Ce qui en revanche semble moins clair pour la plupart des commentateurs est que les petits soucis de Marlène sont d’autant plus apparents qu’elle les a fabriqués toute seule, à la seule force de ses petits tweets idiots et de ses déclarations navrantes à l’emporte-pièce. Elle ne se trouverait pas dans cette situation ridicule si elle avait suivi le vœu initial du Chef de l’État lors de son accession au Palais, à savoir de se faire aussi discret et à la parole aussi parcimonieuse que possible.

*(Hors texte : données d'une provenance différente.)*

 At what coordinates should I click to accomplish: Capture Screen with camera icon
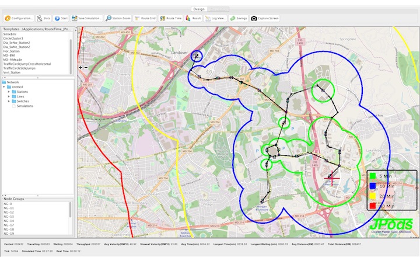tap(265, 18)
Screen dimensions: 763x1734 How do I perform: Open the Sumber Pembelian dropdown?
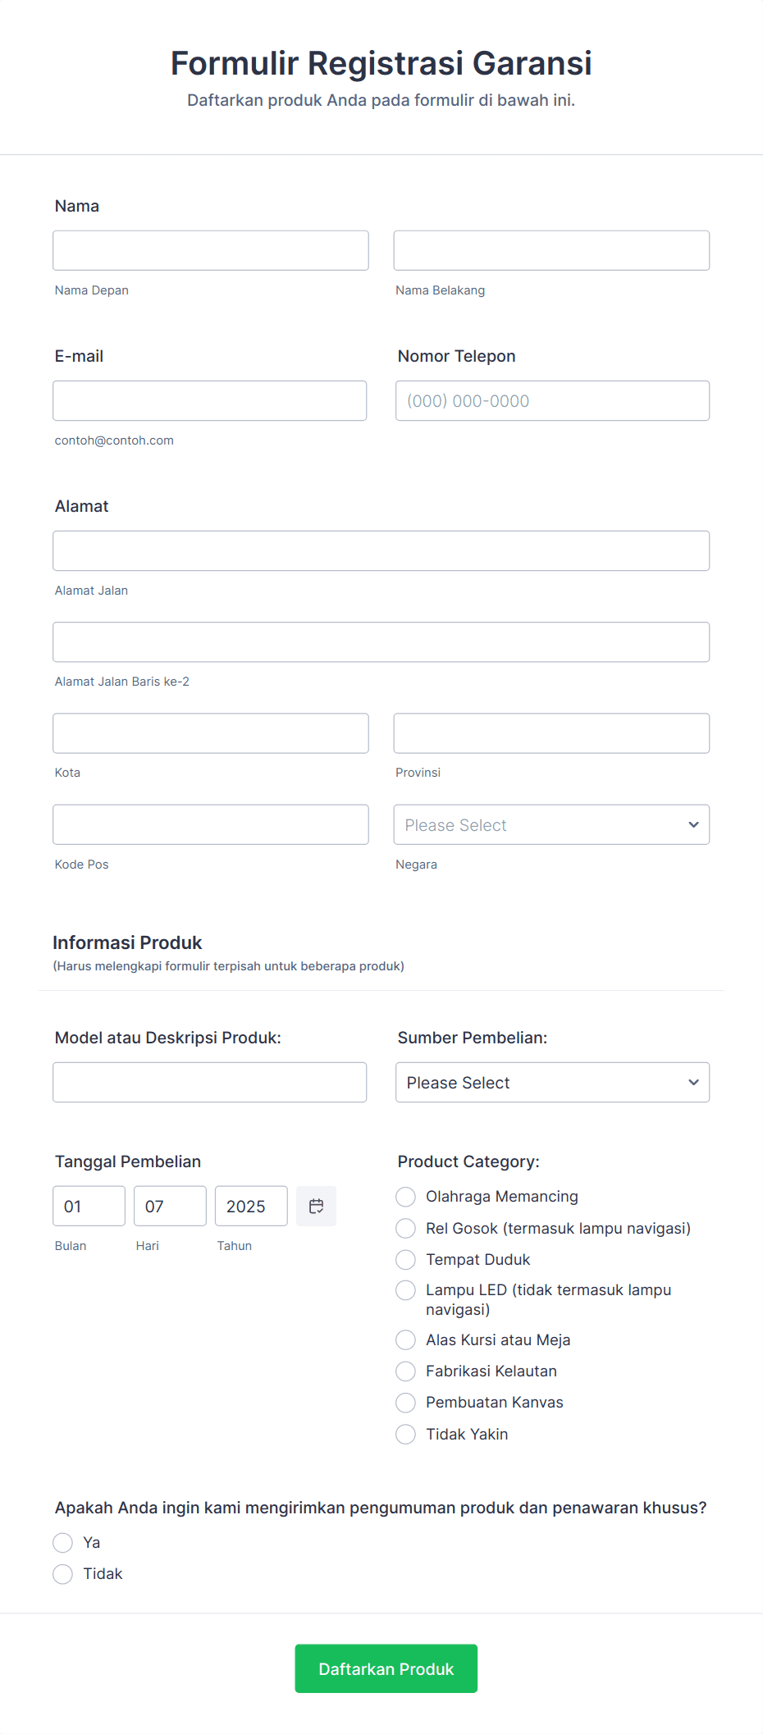pos(551,1082)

Mais voilà : la Macronie et, plus généralement, la République du Bisounoursland ne peuvent absolument pas se satisfaire du silence, celui qui entoure l’analyse studieuse et précède les actes pondérés qui marquent le pays et les générations à venir. Tout comme Macron qui ne fut absolument pas capable de résister à l’envie d’ouvrir le bec sur un peu tout et n’importe quoi, Schiappa a pratiqué la même prodigalité du discours sans disposer du même talent et là, bardaf, c’est l’embardée.
Oui, il est navrant qu’un ministre, qu’un secrétaire d’État, fut-il à l’égalité machin-truc, émette son avis sur tout et n’importe quoi. Certes, on sait qu’il leur est difficile de résister à l’attrait d’un gros micro propulsé sous leur nez, mais voilà : c’est exactement ce qu’il faudrait pourtant pour que la France et son gouvernement retrouvent un peu de sérénité.
Non, réagir sans arrêt à chaud à l’actualité n’est pas ce qu’on demande d’un gouvernement. Non, pondre des déclarations et autant de lois à chaque prurit médiatique n’est absolument pas ce dont la France a besoin et ce que les Français réclament, au contraire !
Les pénibleries de Marlène ne sont que la partie émergée d’un iceberg gigantesque de déclarations idiotes, impromptues et parfaitement dispensables de ministres, secrétaires, fifres et autres sous-fifres gouvernementaux dont l’avis ne vaut généralement rien et dont l’opinion alimente la chronique comme certaines canalisations alimentent nos égouts.
Oui, il est grand temps que nos ministres ferment leur clapet et émettent moins de bruit. Du reste, on n’écoute pas lorsqu’on parle tout le temps.